Isabelle Druet, Jean-Frédéric Neuburger, Ensemble Cairn, Guillaume Bourgogne
France Musique / Studio 104 – Maison de Radio France, Paris
- 3 février 2021
Guillaume Bourgogne dirige l'Ensemble Cairn dans Barraqué et Dusapin
© dr

Lorsque s’est achevé la trentième édition de Présences, l’an passé, qui aurait imaginé que la suivante se déroulerait en l’absence du public, du fait d’une crise politique qui s’éternise ? Heureusement, certains concerts sont diffusés en direct sur France Musique, ce qui permet un ersatz de rencontre entre musiciens et mélomanes. C’était le cas de la soirée d’ouverture – avec notamment la création de La vita sognata de Pascal Dusapin, compositeur à l’honneur cette année –, et ce l’est encore ce soir, avec une place particulière faite à Jean Barraqué (1928-1973).

Plus proche de Beethoven que de Chopin, celui dont l’œuvre « somptueusement austère, tend à une pure et peu actuelle sévérité » – ainsi que l’écrit Laurent Feneyrou dans le programme général du festival – aborde le roi des instruments sans frivolité : « le piano peut permettre l’expression d’une pensée dialectique fondamentale de l’écriture musicale, en dehors de toute recherche orchestrale », dit-il (ibid.). Sous les doigts de Jean-Frédéric Neuburger, on saisit les années charnières d’un jeune créateur. Ainsi la première pièce au programme, Retour (1948), avec son aura postromantique qui taquine le jazz et Satie, aurait-elle plus sa place dans l’atelier d’un élève de Boulanger que de Messiaen. Les trois pièces suivantes (1949) sont en rupture radicale avec la tonalité. L’on y sent un cousinage avec Jolivet, Ohana et Boulez (Deux morceaux pour piano), mais surtout l’influence de Webern (Pièce pour piano). L’aridité évoquée plus haut est à son paroxysme dans la conception rythmique de Thème et variations.
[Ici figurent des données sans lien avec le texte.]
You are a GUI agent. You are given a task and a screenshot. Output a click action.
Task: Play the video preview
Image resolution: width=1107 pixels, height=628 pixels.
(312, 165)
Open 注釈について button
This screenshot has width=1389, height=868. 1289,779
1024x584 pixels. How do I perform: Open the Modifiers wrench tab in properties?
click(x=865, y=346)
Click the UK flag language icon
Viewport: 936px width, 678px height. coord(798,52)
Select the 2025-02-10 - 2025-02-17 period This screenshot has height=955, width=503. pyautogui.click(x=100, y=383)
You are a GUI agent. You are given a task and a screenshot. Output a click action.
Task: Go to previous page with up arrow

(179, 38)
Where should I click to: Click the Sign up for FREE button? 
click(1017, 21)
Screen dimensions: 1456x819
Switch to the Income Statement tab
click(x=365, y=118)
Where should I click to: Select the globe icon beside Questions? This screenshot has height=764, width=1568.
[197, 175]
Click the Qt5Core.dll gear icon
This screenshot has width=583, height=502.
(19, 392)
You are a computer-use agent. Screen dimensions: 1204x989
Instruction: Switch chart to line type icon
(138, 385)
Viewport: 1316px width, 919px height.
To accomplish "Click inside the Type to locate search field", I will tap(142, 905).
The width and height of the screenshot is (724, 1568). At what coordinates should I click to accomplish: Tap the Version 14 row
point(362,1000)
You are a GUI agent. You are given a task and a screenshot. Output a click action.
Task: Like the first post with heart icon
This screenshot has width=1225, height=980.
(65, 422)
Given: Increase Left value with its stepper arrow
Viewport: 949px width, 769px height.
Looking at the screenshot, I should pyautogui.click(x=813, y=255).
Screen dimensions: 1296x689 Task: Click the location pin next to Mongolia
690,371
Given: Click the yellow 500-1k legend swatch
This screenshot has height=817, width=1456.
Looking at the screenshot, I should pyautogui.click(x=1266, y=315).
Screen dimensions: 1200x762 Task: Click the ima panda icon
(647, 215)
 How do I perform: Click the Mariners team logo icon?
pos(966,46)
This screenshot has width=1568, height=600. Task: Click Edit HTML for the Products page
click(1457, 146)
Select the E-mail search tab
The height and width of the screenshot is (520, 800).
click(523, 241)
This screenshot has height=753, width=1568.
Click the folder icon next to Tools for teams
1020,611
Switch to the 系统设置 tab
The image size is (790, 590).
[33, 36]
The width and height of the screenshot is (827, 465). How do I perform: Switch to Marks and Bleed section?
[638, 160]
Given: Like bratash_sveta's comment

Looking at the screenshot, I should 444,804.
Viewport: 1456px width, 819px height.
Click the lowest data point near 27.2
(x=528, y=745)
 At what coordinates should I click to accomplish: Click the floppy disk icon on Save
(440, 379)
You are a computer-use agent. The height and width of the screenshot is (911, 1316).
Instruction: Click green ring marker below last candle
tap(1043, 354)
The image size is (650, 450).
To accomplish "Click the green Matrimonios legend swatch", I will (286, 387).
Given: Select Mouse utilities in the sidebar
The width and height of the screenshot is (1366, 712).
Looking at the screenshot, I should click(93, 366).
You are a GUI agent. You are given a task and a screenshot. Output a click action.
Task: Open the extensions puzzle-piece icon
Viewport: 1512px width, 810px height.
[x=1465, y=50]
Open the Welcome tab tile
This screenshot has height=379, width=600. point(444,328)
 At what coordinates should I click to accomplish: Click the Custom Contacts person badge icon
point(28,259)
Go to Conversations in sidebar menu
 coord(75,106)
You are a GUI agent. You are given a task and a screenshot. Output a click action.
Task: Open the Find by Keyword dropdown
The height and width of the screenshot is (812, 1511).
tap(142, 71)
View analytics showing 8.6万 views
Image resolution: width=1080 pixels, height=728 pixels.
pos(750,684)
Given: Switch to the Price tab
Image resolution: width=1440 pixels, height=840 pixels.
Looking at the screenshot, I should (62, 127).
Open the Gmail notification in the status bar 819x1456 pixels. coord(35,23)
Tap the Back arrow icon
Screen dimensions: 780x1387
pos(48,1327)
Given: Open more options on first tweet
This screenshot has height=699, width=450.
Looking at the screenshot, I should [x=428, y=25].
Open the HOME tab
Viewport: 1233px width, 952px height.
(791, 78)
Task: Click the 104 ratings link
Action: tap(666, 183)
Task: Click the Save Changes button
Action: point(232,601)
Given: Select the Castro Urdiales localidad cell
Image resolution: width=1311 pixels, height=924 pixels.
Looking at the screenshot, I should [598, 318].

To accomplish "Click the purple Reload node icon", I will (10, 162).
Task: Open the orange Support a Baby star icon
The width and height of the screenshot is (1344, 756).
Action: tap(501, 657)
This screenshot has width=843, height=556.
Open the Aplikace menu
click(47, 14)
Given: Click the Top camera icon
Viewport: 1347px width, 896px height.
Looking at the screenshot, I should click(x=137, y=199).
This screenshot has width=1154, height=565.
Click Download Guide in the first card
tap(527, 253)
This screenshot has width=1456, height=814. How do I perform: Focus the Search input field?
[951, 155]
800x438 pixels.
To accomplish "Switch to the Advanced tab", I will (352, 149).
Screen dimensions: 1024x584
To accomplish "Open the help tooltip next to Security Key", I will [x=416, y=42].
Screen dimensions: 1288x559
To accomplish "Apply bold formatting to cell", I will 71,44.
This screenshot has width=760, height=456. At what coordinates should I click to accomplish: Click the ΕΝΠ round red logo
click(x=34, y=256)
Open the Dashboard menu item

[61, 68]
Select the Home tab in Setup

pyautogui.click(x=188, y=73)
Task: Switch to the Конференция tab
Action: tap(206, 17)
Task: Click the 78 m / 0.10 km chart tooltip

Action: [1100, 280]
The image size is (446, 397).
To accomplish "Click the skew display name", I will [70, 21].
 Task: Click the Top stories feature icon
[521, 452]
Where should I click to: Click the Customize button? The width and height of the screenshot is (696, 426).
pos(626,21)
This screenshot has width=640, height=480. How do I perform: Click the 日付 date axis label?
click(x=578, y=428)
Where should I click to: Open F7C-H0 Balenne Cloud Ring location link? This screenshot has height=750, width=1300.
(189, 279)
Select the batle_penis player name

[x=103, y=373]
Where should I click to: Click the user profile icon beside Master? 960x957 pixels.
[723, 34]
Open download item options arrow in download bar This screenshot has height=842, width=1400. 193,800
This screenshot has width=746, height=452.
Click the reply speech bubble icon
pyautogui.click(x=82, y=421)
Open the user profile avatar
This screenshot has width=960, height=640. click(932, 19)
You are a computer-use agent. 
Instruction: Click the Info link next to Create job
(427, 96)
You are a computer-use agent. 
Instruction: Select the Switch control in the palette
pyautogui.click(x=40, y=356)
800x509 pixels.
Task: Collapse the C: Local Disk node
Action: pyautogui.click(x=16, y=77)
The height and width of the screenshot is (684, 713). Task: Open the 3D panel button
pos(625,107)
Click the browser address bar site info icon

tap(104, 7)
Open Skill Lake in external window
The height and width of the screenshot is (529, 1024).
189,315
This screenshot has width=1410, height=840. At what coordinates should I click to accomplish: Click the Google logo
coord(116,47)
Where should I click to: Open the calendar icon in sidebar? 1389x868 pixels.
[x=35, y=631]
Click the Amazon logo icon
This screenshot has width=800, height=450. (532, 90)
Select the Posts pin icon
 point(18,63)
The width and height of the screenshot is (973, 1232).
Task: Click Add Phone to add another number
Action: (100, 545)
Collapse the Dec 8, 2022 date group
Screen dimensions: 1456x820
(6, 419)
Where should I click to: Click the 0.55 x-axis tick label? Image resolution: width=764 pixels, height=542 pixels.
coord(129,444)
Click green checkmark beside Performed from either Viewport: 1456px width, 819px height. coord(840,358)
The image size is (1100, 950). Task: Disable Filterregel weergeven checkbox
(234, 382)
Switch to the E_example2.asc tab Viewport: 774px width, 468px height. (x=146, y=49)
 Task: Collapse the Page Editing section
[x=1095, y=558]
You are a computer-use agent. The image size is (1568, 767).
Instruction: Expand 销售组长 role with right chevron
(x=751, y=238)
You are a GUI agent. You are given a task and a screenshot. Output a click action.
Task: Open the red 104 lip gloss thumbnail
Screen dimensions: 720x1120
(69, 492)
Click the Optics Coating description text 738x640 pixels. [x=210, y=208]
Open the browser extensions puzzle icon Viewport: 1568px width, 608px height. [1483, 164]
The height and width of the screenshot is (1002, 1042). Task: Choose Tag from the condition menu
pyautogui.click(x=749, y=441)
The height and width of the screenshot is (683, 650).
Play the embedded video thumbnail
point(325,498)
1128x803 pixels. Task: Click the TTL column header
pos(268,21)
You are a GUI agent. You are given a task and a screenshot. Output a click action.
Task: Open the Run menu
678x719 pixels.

Wolfgang Rihm fut au programme d’une récente édition de Présences [lire nos chroniques des 12, 13, 14 (18h et 20h), 15 (20h et 22h30), 16 (18h et 20h) et 17 février 2019] Délégué à la création musicale à Radio France, Pierre Charvet insiste sur les liens qui unissent le natif de Karlsruhe à celui de Nancy – « […] même lyrisme, même refus des écoles, même production intarissable […] (ibid.) – au point que l’on peut parler de fraternité. C’est d’ailleurs pour les soixante ans de l’aîné que fut conçu Jetz genau! (2012). Pour Dusapin, ce concertino pour piano et six instruments est aussi l’occasion d’un hommage à Janáček, lequel n’avait pas peur d’un instrumentarium délaissant les cordes. Ici, le piano déroule une ambiance un rien fantomale du début à la fin (écho, résonnance, nudité), secoué par des interventions colorées, toniques et ludiques : déflagration de contrebasse, roulement de caisse claire, croassement de trombone, et surtout roucoulades d’une clarinette qui salue parfois l’art d’Europe centrale. Une fois de plus, Guillaume Bourgogne et l’Ensemble Cairn sont très investis dans leur mission.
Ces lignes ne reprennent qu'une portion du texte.